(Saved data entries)
>>>>

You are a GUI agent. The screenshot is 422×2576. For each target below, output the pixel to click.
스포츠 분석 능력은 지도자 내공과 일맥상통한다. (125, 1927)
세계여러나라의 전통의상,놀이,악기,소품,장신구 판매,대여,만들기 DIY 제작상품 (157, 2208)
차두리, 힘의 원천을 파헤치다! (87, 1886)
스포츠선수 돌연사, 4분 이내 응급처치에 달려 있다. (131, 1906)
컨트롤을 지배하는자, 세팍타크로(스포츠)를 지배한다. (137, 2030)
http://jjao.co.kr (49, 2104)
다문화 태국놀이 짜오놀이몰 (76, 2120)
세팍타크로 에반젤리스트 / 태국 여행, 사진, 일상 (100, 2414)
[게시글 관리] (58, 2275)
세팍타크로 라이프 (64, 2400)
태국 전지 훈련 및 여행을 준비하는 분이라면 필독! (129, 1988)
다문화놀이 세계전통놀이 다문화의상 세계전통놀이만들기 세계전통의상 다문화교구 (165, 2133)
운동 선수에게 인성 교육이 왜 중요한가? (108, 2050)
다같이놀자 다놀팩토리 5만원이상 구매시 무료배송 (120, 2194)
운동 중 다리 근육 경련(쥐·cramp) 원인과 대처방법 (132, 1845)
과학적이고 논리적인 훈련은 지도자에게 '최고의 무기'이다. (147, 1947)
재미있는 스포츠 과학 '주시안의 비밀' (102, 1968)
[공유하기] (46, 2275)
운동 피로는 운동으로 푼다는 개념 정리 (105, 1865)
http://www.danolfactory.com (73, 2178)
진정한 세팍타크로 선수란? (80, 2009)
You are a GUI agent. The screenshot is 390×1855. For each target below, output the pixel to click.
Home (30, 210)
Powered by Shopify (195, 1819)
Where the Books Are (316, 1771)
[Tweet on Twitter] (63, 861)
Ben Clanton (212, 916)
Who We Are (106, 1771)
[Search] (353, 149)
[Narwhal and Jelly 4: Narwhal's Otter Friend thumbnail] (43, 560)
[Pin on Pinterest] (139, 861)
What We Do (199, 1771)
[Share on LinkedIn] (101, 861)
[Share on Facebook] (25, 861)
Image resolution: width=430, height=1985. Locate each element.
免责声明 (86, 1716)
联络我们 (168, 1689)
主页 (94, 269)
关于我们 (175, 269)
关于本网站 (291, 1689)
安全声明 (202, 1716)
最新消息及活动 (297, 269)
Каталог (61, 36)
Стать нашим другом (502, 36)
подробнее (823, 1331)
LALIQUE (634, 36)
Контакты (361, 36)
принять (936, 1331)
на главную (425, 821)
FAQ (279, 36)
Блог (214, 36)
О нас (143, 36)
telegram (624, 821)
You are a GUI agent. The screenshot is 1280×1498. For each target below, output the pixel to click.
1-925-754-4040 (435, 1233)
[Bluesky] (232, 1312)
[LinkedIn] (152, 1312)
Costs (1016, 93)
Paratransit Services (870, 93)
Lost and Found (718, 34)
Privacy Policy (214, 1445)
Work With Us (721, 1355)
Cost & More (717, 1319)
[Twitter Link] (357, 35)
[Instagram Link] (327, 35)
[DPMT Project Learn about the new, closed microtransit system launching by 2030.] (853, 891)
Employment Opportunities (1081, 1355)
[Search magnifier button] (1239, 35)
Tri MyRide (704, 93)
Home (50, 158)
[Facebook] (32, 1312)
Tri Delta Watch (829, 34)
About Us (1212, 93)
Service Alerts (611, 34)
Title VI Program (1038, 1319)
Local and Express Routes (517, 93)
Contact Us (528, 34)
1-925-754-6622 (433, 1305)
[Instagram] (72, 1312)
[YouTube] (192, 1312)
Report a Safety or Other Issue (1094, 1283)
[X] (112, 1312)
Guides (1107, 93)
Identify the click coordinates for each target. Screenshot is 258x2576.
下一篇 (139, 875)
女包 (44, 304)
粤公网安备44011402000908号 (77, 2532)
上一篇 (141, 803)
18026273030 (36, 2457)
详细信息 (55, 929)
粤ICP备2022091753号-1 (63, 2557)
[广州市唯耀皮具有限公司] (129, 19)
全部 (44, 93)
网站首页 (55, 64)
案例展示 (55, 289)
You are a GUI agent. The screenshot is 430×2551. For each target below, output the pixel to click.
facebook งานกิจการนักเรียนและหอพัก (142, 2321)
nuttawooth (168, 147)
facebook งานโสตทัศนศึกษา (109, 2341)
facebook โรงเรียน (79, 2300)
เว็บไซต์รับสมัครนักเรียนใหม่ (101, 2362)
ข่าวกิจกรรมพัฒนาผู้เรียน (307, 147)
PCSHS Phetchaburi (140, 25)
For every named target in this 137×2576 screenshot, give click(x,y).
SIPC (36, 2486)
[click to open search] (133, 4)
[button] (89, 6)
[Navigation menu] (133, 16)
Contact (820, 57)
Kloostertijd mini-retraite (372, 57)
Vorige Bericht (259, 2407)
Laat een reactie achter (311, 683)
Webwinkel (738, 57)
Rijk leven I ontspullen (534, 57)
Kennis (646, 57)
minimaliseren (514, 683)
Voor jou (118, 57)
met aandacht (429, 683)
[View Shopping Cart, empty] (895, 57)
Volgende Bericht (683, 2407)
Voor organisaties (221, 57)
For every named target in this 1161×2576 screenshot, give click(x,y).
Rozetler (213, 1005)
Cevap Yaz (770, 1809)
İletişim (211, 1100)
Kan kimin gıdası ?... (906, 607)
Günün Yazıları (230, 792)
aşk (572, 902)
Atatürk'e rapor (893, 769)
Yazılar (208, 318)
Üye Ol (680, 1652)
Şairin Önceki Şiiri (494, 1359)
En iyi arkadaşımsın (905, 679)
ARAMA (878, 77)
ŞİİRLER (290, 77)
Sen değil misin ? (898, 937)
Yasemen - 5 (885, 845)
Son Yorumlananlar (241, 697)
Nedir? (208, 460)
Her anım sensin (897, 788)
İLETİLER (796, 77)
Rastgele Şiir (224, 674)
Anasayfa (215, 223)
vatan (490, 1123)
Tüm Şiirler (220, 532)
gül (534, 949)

<<<<

▶ **TASK INSTRUCTIONS**
Print again the lines of the entries above that fall between the line holding "다문화놀이 세계전통놀이 다문화의상" and the line holding "[Share on Facebook] (25, 861)", inclusive, exactly as they stand.

▶ **WRITTEN REPLY**
다문화놀이 세계전통놀이 다문화의상 세계전통놀이만들기 세계전통의상 다문화교구 (165, 2133)
운동 선수에게 인성 교육이 왜 중요한가? (108, 2050)
다같이놀자 다놀팩토리 5만원이상 구매시 무료배송 (120, 2194)
운동 중 다리 근육 경련(쥐·cramp) 원인과 대처방법 (132, 1845)
과학적이고 논리적인 훈련은 지도자에게 '최고의 무기'이다. (147, 1947)
재미있는 스포츠 과학 '주시안의 비밀' (102, 1968)
[공유하기] (46, 2275)
운동 피로는 운동으로 푼다는 개념 정리 (105, 1865)
http://www.danolfactory.com (73, 2178)
진정한 세팍타크로 선수란? (80, 2009)
You are a GUI agent. The screenshot is 390×1855. For each target below, output the pixel to click.
Home (30, 210)
Powered by Shopify (195, 1819)
Where the Books Are (316, 1771)
[Tweet on Twitter] (63, 861)
Ben Clanton (212, 916)
Who We Are (106, 1771)
[Search] (353, 149)
[Narwhal and Jelly 4: Narwhal's Otter Friend thumbnail] (43, 560)
[Pin on Pinterest] (139, 861)
What We Do (199, 1771)
[Share on LinkedIn] (101, 861)
[Share on Facebook] (25, 861)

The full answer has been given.